Given passage:
::::::::::

Sophia Beirne breaks down the sometimes seemingly impossible task of starting a career in the film industry into more manageable, bite-size, chunks.

Breaking into the film industry is an ambitious feat. It may feel like the tallest mountain to scale, but when you step back and look at it from a distance, it really isn’t insurmountable. You’ll need a lot of patience and devotion to be able to secure yourself a position in film, but as long as you have a plan, nothing is impossible. The earlier you strategize, the sooner you’ll be living your dream.

  1. Get a Relevant Education

College or film school are great ways to meet people and gain a little insight. If you’re looking to formally apply for an entry level film job with a larger company, having an education that’s relevant to the position you’d like to apply for is almost always necessary. If you aren’t looking to be a part of a studio, you don’t necessarily need to have this education. Robert Rodriguez proudly boasts that you can learn everything you’d learn in film school in about ten minutes, although he was more willing to take risks.

  1. Take Small Jobs You Don’t Want

At first, it might seem counterintuitive to take jobs you don’t actually want. As long as these small gigs get you around film industry people, it never hurts. Even running coffee or snacks around on the set of a local student film is a promising networking opportunity. Most big deal film industry jobs aren’t publicly advertised, and you’ll need to network to find out about them. Keep an eye on Gumtree for small gig jobs. As long as you’re willing to show up, you’re doing something to further your possibilities.

  1. Read and Blog

The internet has largely changed the film industry. Some people exclusively use the internet to put together an entire movie. If you blog about the film industry, you’d be shocked how many people you can meet. You might even get free press copies of films for review. If your blog mentions that you have a special skill you’d like to lend, people might even contact you directly about utilizing that skill. Regularly updated blogs rank much higher in Google search results, so make sure you’re consistent for the best results.

::::::::::

Records provided:

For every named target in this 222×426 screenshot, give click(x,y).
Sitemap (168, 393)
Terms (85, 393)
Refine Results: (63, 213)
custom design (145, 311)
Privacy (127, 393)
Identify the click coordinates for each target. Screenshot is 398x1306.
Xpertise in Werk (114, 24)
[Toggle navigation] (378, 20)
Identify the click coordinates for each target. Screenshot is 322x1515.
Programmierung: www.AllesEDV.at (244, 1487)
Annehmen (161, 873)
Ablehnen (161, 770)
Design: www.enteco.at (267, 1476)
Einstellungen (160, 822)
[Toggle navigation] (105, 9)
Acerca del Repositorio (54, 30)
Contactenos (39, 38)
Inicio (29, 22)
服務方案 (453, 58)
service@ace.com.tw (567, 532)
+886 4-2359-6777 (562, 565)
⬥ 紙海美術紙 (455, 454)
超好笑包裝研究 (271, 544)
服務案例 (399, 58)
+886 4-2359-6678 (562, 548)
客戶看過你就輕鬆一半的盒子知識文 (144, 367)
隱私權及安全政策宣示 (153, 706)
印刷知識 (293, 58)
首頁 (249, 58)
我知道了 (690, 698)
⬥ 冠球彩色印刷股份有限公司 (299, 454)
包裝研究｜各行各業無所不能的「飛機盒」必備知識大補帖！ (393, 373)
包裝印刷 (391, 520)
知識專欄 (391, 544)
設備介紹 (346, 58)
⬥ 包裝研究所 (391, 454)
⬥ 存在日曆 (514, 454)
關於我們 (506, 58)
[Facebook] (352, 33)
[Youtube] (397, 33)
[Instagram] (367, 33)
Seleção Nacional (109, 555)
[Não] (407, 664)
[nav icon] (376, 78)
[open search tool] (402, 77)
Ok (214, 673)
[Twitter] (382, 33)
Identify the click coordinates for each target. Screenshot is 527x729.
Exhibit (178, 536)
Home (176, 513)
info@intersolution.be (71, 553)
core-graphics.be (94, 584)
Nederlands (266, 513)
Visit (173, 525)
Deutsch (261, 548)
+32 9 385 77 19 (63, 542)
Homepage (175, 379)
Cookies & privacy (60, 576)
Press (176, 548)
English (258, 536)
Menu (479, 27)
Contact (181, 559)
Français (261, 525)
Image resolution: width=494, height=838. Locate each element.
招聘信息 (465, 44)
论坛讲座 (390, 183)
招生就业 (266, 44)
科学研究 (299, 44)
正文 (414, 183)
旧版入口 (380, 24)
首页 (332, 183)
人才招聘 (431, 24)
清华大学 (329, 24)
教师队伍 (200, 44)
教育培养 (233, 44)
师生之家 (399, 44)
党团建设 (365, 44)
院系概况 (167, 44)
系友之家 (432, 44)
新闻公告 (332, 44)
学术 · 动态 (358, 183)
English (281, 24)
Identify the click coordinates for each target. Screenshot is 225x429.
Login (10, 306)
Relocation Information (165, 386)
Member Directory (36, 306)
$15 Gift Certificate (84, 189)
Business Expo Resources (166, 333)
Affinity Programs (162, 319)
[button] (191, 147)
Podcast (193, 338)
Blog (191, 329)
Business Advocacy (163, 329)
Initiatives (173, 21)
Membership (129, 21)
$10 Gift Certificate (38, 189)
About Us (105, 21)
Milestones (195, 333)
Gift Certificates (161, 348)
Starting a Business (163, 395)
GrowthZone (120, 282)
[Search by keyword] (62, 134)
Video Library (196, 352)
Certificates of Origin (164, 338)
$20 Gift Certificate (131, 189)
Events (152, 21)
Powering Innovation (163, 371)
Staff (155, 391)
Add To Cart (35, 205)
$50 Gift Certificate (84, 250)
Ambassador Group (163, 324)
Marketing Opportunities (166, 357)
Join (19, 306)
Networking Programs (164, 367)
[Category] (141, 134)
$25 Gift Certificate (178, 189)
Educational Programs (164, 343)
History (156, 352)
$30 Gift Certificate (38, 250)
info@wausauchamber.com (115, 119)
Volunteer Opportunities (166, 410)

::::::::::

Goal 1:
Update the film career article from "At first, it" down to "further your possibilities.", putting "Craigslist" in place of "Gumtree".
Goal 2:
Answer these questions using the film career article:
(a) How long does Robert Rodriguez say it takes to learn everything taught in film school?
(b) According to the article, why is networking needed to find out about most big deal film industry jobs?
(c) Which blogs rank much higher in Google search results?

Exercise response 1:
At first, it might seem counterintuitive to take jobs you don’t actually want. As long as these small gigs get you around film industry people, it never hurts. Even running coffee or snacks around on the set of a local student film is a promising networking opportunity. Most big deal film industry jobs aren’t publicly advertised, and you’ll need to network to find out about them. Keep an eye on Craigslist for small gig jobs. As long as you’re willing to show up, you’re doing something to further your possibilities.

Exercise response 2:
(a) About ten minutes.
(b) Most of those jobs aren't publicly advertised.
(c) Regularly updated blogs.